Turning up the heat on publicly traded power companies that are contributing to global warming, the National Environmental Trust recently compiled a list of the industry's top 50 greenhouse gas producers.

Turning up the heat on publicly traded power companies that are contributing to global warming, the National Environmental Trust recently compiled a list of the industry's top 50 greenhouse gas producers.

Duluth, Minn.-based Allete Inc. came in at No. 50, but a troubling fact was revealed about the parent company of Minnesota Power, said Carin Skoog, a St. Paul representative for the National Environmental Trust. It ranked seventh nationally in terms of the amount of carbon dioxide produced for every megawatt hour of power generated.

Carbon dioxide emissions are not regulated.
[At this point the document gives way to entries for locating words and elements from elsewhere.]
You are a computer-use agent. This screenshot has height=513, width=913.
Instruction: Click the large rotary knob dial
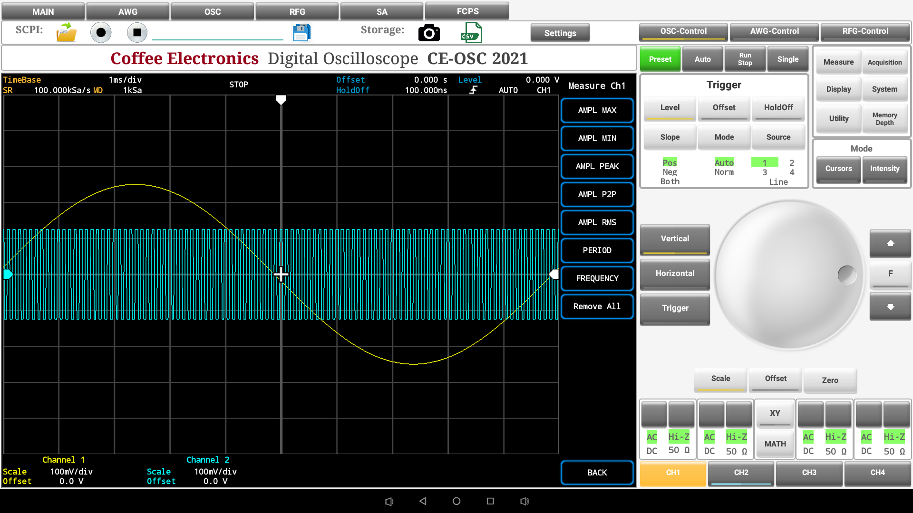tap(789, 275)
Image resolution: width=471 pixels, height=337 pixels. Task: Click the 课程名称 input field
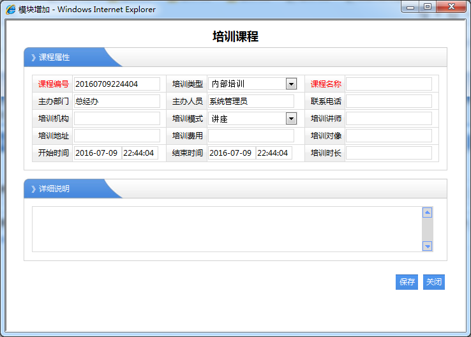point(389,84)
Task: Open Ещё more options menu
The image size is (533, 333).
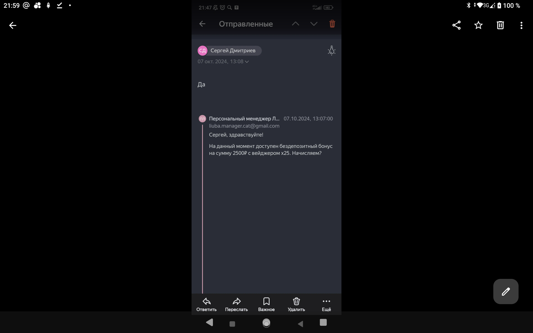Action: point(326,304)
Nevertheless, Skoog hopes Allete stockholders, at their annual meeting today, will push for reduced greenhouse gas emissions.

In 2003, Allete discharged about 9.5 million tons of carbon dioxide, compared with Xcel Energy's 106.9 million tons and American Electric Power's 219.6 million tons.
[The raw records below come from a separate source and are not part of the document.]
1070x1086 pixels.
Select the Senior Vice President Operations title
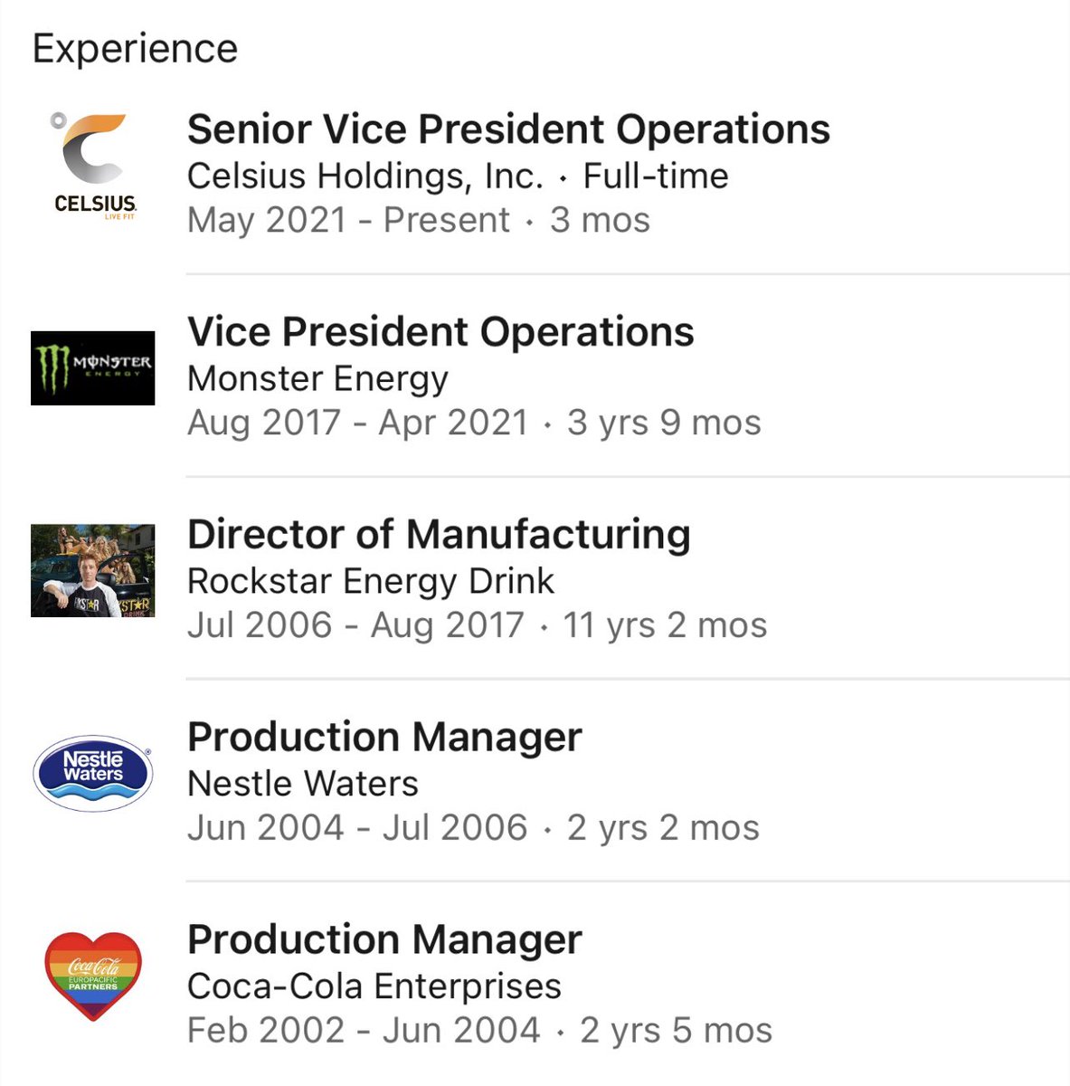coord(508,129)
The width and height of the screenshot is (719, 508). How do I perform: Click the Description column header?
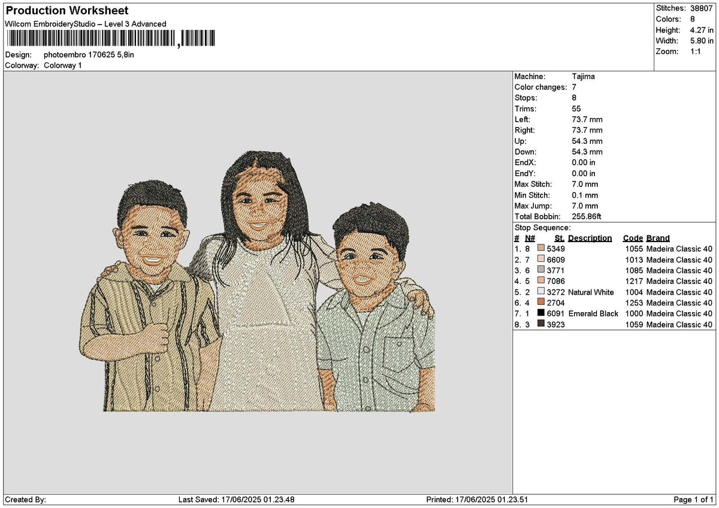pyautogui.click(x=590, y=238)
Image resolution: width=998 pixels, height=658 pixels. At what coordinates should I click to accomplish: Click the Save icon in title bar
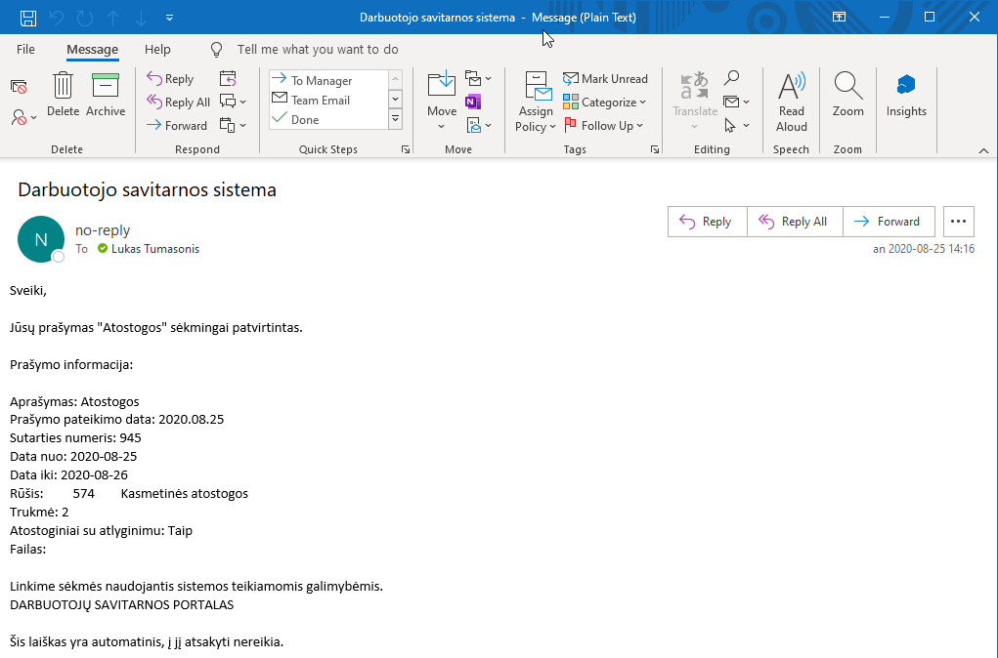28,18
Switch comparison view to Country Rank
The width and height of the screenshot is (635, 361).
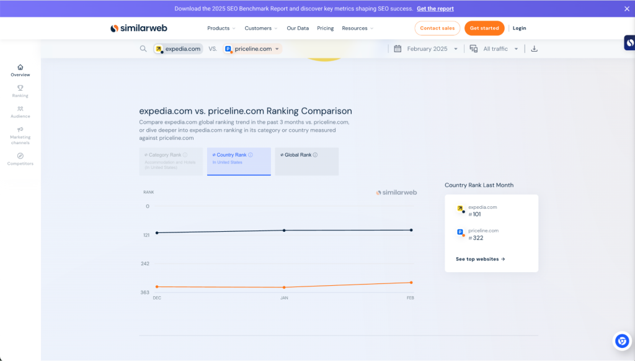coord(239,161)
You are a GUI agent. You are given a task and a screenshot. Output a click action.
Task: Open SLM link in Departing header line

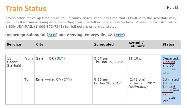52,35
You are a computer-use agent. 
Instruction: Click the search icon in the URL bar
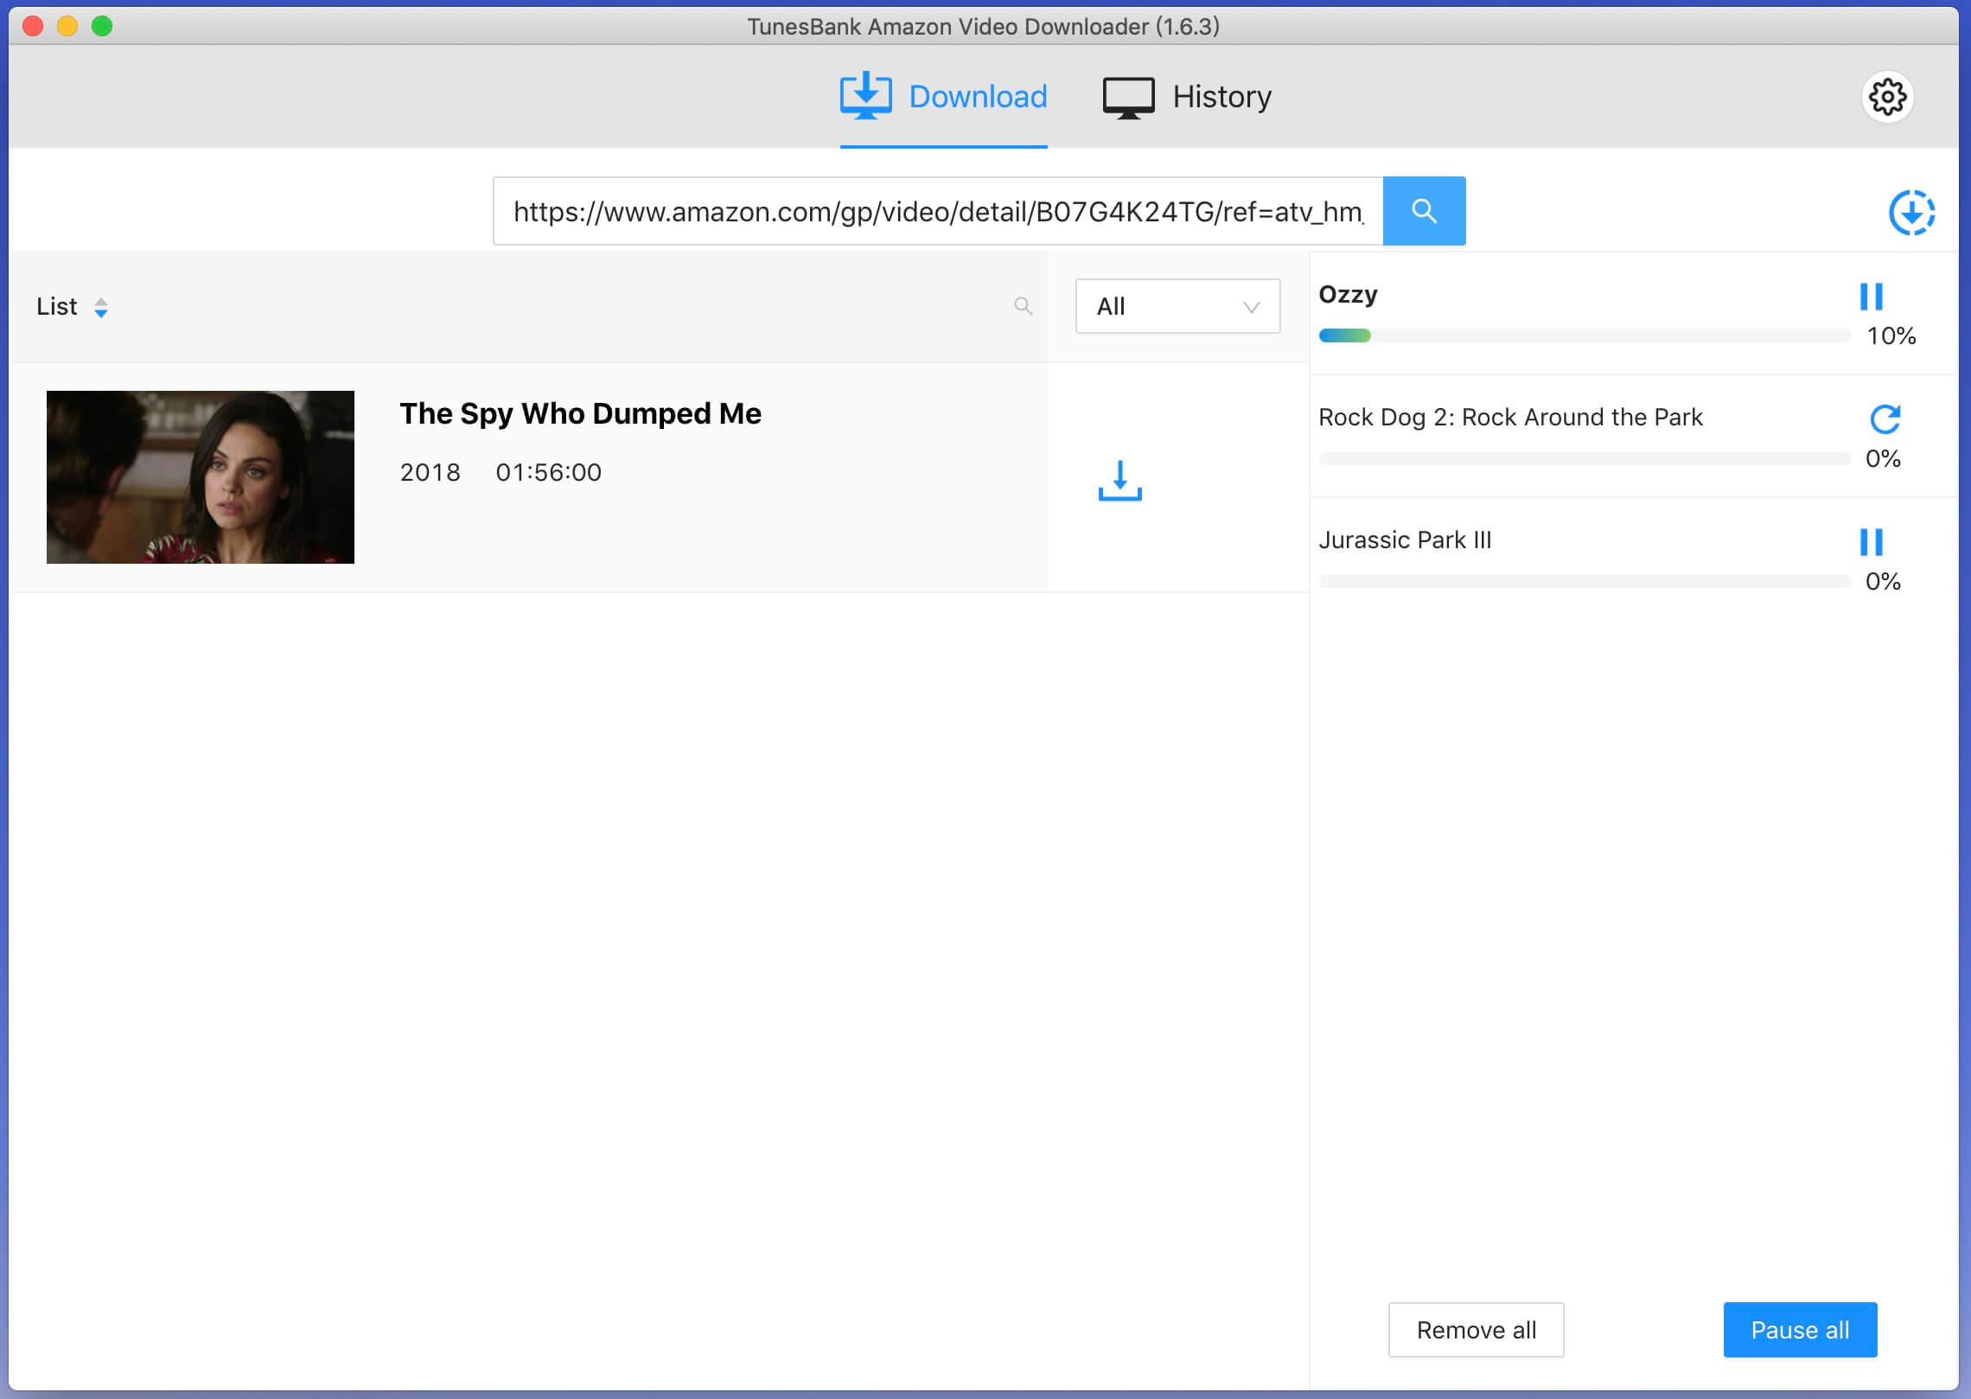(1425, 210)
But Skoog noted that Allete's heavy reliance on coal is revealed by the fact that it produced 1.14 tons of carbon dioxide for every megawatt hour of power it generated in 2003. Xcel ranked 23rd and Wisconsin Energy ranked 32nd in terms of emissions per megawatt hour with 0.96 tons and 0.87 tons, respectively.
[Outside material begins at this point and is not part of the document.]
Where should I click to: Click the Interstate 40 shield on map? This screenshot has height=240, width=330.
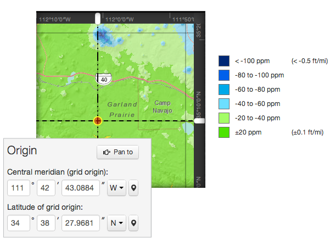coord(104,79)
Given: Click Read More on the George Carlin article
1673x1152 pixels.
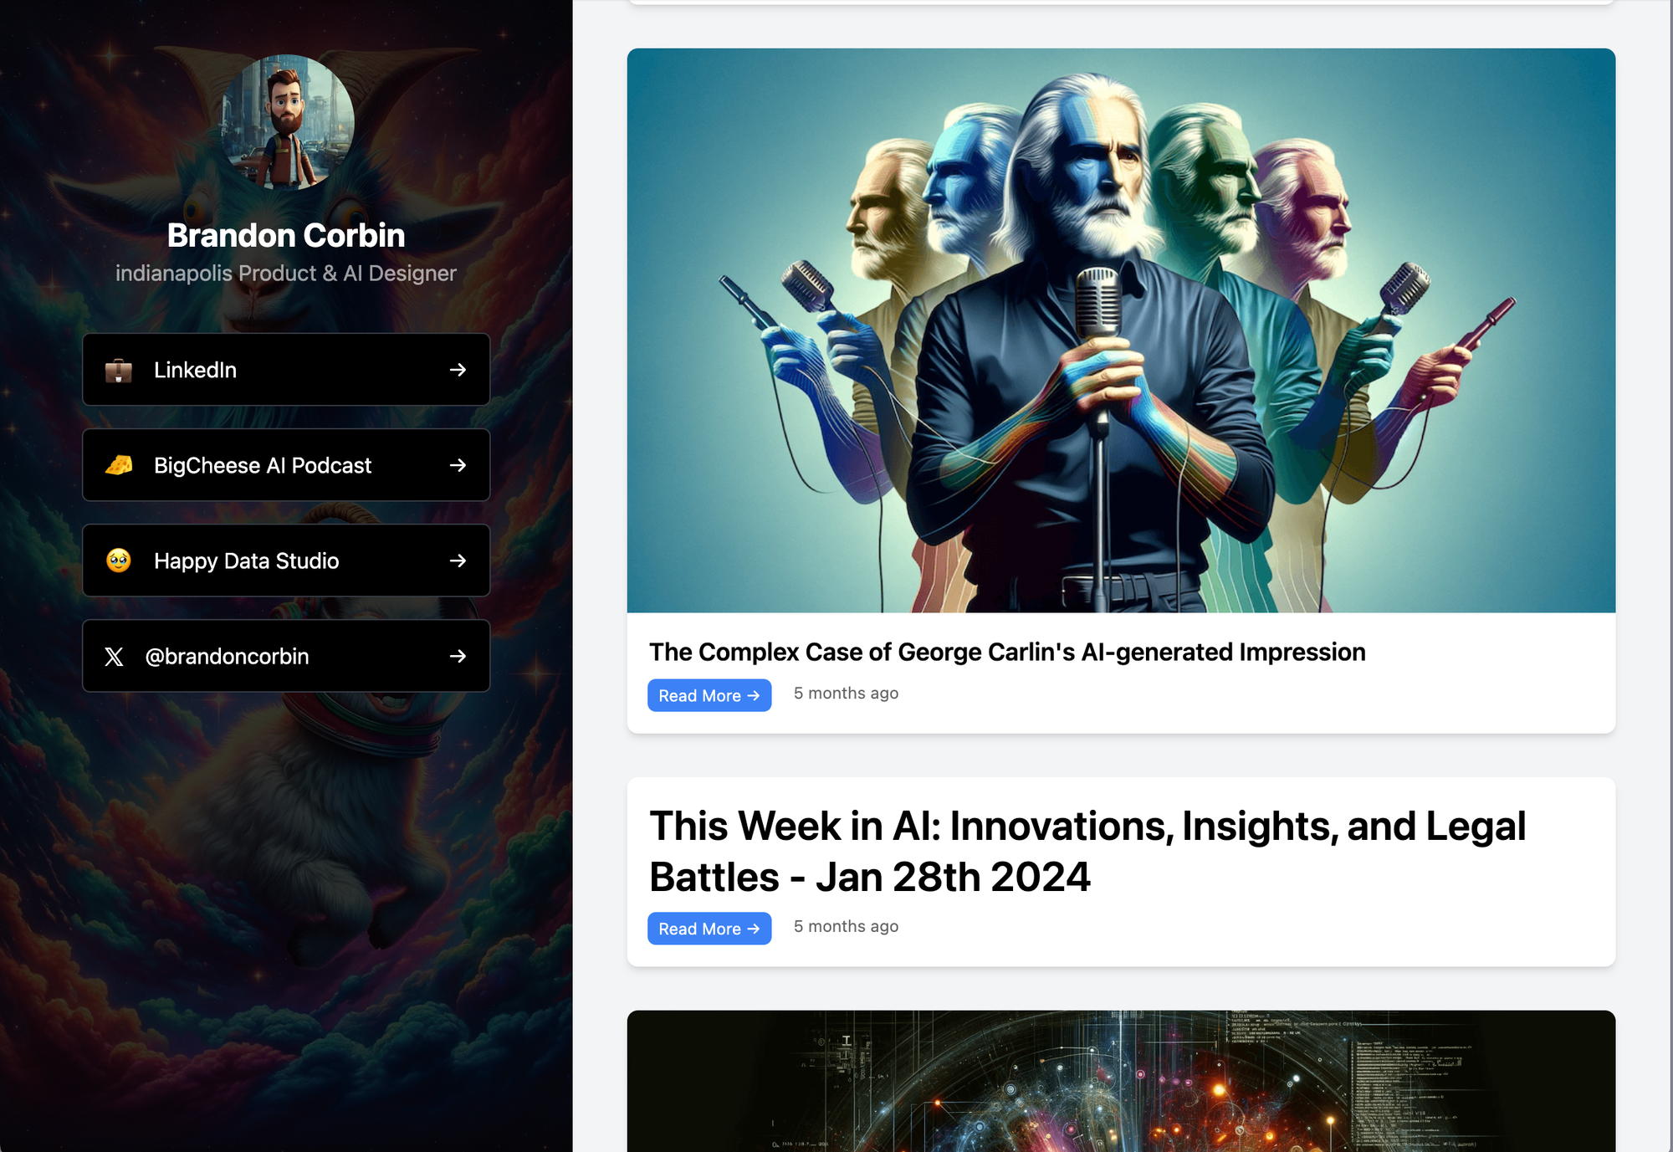Looking at the screenshot, I should (x=709, y=695).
Three of the nation's largest power companies -- American Electric Power, Cinergy and TXU -- recently responded to shareholder concerns by issuing reports on the business implications of global warming.

"All these companies believe, without a shadow of a doubt, that there will be some restraints placed on carbon dioxide emissions in the future," Skoog said. "They don't know exactly when or how it will happen, but they know it will happen."

There's currently no commercially available technology that will remove carbon dioxide from power plant stacks, said Mike Cashin, a Minnesota Power corporate environmental engineer. Reducing carbon dioxide emissions would require a shift away from burning coal, which would likely drive up the cost of power, he said.

Plants that burn natural gas produce less carbon dioxide than coal-burning units, but as a fuel, natural gas currently costs about four to five times more than coal.

"It's important to the economy of northern Minnesota that we keep our electric rates inexpensive," Cashin said.

He also questioned the wisdom of changing course in an attempt to anticipate how the regulatory scene may evolve.

"It doesn't make sense to second guess our national policy on this," Cashin said.

Allete should continue to diversify its power generation portfolio, said Dave Parker, a utility industry analyst for the Robert W. Baird investment firm. But he believes the company is well positioned to deliver inexpensive power to its customers at present.

"Coal seems to be the game today," Parker said.

Many power companies that invested in natural gas facilities versus coal plants a few years ago are today paying the financial price, he said.

But coal's free ride in terms of carbon dioxide emissions won't last, predicted J. Drake Hamilton, science policy director for a private nonprofit called Minnesotans for an Energy Efficient Economy.

"Some companies with 'low-cost' power are not paying the true cost for the carbon dioxide they produce," she said.

Hamilton foresees a day when companies may be forced to trade for carbon dioxide emission credits.

"Investors are seeing the writing on the wall," she said. "What appears to be low-cost power now will be more expensive in the future."

Hamilton believes power companies would be wise to invest more in renewable forms of energy, such as wind power and biomass. Her group has pushed for the passage of the Minnesota Renewable Energy Standard bill now before the state Legislature. It would require generators to produce 20 percent of their power from renewable energy sources by 2020.

Cashin said Minnesota Power continues to explore expanded roles for wind and biomass power, but he doubts such energy sources will significantly supplant coal any time soon.